The honeymoon is over for Obama in the US, but UK media maintain a more balanced view

When US President Barack Obama collected his Nobel Peace Prize last month, many of the UK papers noted the irony of this, considering the amount of negative coverage Mr Obama is receiving over the Afghanistan war.

Research supplied by Echo Sonar

As timesonline wrote in a headline on 10 December: “Barack Obama flies in to collect Nobel Peace Prize as war escalates”. The UK press may be showing some concerns about Mr Obama, but in the US his popularity is falling fast. At foxnews.com in November a report stated: “President Obama's approval rating has hit a new low of 46 percent, according to a FOX News poll released Thursday (19 November 2009). An equal number – 46 percent – disapprove of the job he's doing.”

Obviously, the UK has a different perspective on the US President. When it comes to such issues as his healthcare proposals, it is not surprising that UK newspapers react more favourably than those in the US. PRmoment commissioned research looking at how coverage of Mr Obama has altered in the last six months in the UK, and found that although negative coverage has increased from 7 per cent to 10 per cent, the majority of coverage remains balanced at 77 per cent (just 4 per cent down from June).

What has changed dramatically in six months are the topics that are generating news. Whereas in June there were 193 stories about Afghanistan, in December this increased nearly tenfold to 1,850.



 

Research supplied by Echo Sonar

Tara Hamilton-Miller, vice-chairman of PR firm Weber Shandwick’s public affairs practice, is not surprised that coverage of the war is so dominant, and says it appears that President Obama's blissful honeymoon is coming to an end. She says: “Less than a year in office and the fine-honed PR machine is taking a pounding, already there are concerns of weakness. By taking on Afghanistan and sending thousands of additional of extra troops, The President now knows what it is like to have a war on his shoulders. Commentators are now openly questioning his experience and his distancing himself from allied countries.”

According to Hamilton-Miller, Obama doesn't like making decisions that could be seen as unpopular, but she believes he has to learn no single speech or policy will please everyone: “Combine the war with fighting for his controversial signature healthcare bill and you have two volatile, highly sensitive subjects.
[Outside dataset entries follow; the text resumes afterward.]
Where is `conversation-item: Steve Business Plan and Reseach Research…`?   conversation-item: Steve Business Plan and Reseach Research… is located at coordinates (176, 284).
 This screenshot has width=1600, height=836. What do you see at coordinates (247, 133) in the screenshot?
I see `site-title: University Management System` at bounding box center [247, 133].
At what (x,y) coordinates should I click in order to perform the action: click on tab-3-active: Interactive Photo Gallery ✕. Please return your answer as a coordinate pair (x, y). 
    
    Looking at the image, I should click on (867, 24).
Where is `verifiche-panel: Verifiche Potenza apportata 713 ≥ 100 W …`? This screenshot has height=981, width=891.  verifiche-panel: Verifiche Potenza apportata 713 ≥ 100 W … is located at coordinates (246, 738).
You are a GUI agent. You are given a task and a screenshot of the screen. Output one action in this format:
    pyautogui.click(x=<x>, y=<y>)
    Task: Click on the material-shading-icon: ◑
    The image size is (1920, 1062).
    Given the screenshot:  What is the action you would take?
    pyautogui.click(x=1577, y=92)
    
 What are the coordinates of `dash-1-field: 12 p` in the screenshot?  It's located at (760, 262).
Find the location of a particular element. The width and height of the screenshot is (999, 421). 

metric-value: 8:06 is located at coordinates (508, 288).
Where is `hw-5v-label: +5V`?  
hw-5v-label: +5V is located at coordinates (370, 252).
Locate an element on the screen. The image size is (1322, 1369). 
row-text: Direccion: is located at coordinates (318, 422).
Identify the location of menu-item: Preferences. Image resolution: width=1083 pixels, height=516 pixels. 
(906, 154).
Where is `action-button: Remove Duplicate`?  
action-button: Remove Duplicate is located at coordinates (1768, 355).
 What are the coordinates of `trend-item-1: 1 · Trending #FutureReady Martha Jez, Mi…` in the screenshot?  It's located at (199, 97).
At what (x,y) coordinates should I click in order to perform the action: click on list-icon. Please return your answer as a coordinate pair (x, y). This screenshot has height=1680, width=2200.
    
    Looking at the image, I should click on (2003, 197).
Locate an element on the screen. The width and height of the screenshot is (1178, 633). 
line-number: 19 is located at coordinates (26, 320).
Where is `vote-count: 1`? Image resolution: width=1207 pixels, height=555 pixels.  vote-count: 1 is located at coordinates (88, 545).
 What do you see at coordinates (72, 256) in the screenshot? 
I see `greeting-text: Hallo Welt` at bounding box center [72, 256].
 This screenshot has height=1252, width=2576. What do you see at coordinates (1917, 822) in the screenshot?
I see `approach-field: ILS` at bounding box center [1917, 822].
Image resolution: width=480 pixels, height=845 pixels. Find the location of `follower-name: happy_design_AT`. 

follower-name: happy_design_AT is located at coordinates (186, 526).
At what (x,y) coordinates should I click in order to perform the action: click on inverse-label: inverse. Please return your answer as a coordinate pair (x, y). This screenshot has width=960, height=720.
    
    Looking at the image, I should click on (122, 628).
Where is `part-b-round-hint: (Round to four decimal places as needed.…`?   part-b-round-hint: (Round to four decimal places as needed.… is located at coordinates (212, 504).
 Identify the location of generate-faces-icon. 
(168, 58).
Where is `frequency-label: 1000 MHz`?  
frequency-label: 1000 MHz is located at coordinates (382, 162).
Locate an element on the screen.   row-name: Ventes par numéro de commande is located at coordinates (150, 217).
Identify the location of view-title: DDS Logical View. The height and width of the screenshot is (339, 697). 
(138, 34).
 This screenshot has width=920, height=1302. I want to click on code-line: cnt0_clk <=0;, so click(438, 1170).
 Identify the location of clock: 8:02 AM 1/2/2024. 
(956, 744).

Americans are already asking where the money for troops and hospitals will come from.

“He will have to appease the left of his party, be prepared for battles and keep his allies on side. Stop the dithering, be strong and lead.”

Methodology

PRmoment asked Echo Sonar to analyse all UK online media coverage of President Obama. The research period compared coverage in 1-13 June with that in 1-13 December 2009. Metrics included daily trend, tonality and leading media topics.